Wednesday, April 18, 2012

pots and pans.


there's a banana, whole, peel and all, in my leg right now.

it's in the right quadricep, the vastus medialis, about an inch below the surface, and a thumb length from the bone. it doesn't hurt so much as nag. it is a recurring pain, a reminder, a recalcitrant bit of evidence, surly and unsilent. it only hurts when i remember it, and it keeps reminding me to remember.

sixty kilometers is the meandering distance from paris to ancaster in southwestern ontario. many of these beautiful kilometres are flanked by farms and fields and scenes centuries old. some of these kilometres are covered in thick, slippery, deep brown mud. others are chutes of sloppier light-brown mud, peppered here and there with granite and concrete. some of these kilometres are covered on two dirty, weeping wheels; others, on slipping, saving, slipping foot. the sixty kilometres between paris and ancaster are long, and those that are paved barely whisper respite before the next trench slog.

at the start of the paris to ancaster race, hopefuls line up by the dozen, sizing each other up and steeling themselves against the agony that is about to ensue. some plan to win. others plan to survive. i just wanted to make it in a time that wouldn't embarrass my lady too much after our results were totalled in the mixed team category.
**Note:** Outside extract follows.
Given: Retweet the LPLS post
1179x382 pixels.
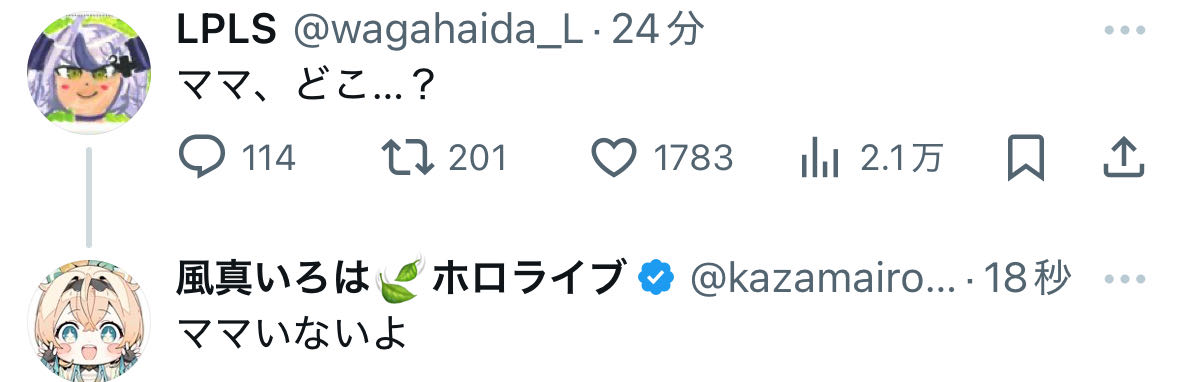Looking at the screenshot, I should click(x=408, y=159).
the road is not really my friend. i love it, usually, but on top of two knobby cross tires and with absolutely no high end fitness, the road was the worst for me. the trail, with all its handling necessities and slick chutes and rocks and mud and mud and grime and chance and luck, was my saving grace.

a sixty kilometer race is fully manageable. hard from the start. pace line on the flat stretches and rail trail. the first hill made the selection for everyone. i stopped and took off my rain shell and glasses. i walked, remounted, rode. sixty kilometres is fine. except: sixty kilometres is far when it's mostly in mud, trying not to fall over or unclip, with only one bottle in the cage. it's far.

the last 12k of the race were the entirety of the race for me. i began to lose heart, and then, hope. i fantasized about the last agonizing hill being around every corner. i got dropped and let people go. i surged only to slip backward. single track looked like missed opportunity. and my legs faltered heavily.

i had joked earlier in the last 12k about how i had had so many religious experiences (hard times) throughout the race that i wasn't sure which religion i was at that point. the rider to whom i was speaking was probably religious, didn't get any humour in the statement at all, and rode on, after asking which religion i was at that point. of course, i responded that i didn't know, but that it hut a lot. some kind of flagellant or something... funny ha ha. just not to him. when doing hill repeats, if it hurts a lot, i usually claim that i am having a religious experience, more as an exaggeration device than as a theological epiphany. and then, right there in front of a few hundred people and a guy banging a pot with a wooden spoon, i knelt.

kneeling, on the rocks and mud and sand of the final climb of a 60k race, with shouting in my ears and my bike in my hand, i was confronted with reality. i always talk about going to exhaustion or failure. i often wonder how hard i would have to go to actually throw up or black out. i always figure i'll finish, no matter what. but right there, kneeling in the dirt, i wasn't so sure. people were yelling like their sheer volume could lift my cramped legs and force them to bend. that guy was banging so hard on his pot that i thought he would split it or the spoon. the mud felt cool, and the sand was pleasantly gritty. after a while, i rose, fearful of the impending cramp that had turned my entire leg into a spasm. the cramp had subsided, just then, for just long enough, and i managed to take a few steps. then i walked, poking my wooden limbs forward in the lurching, robotic fashion of a rusted tin man, willing myself to the top. i would finish.

in just a few more steps, my legs remembered themselves, and the hill levelled off, and i managed to mount the machine, spin the pedals, and take off toward the line. so sudden was my recovery that some spectators wondered at the truth of my previous genuflection. i was happy to leave it behind, on shaky legs, and cross the glorious white band of completion.

i had stopped the clock in 2:36, 6 minutes over my hoped-for time, not at all helped by extreme muscle cramps or the lone water bottle, now empty save for its liberal coating of sludge. enjoying the new functionality of my legs, i made the most of them, stashing my bike and heading back down the hill to cheer on the lady. i went hoarse with encouragement for each of the steady stream of riders making their last gasp effort for the day. i clapped wet gloves together, told them everything i had needed to hear, and hoped for them, one foot in front of the other. i did this, legs splayed and helmet still on, sitting in my kit at the halfway point of the hill. i did it because i needed it to get myself up the pitch. and it was the only thing to do.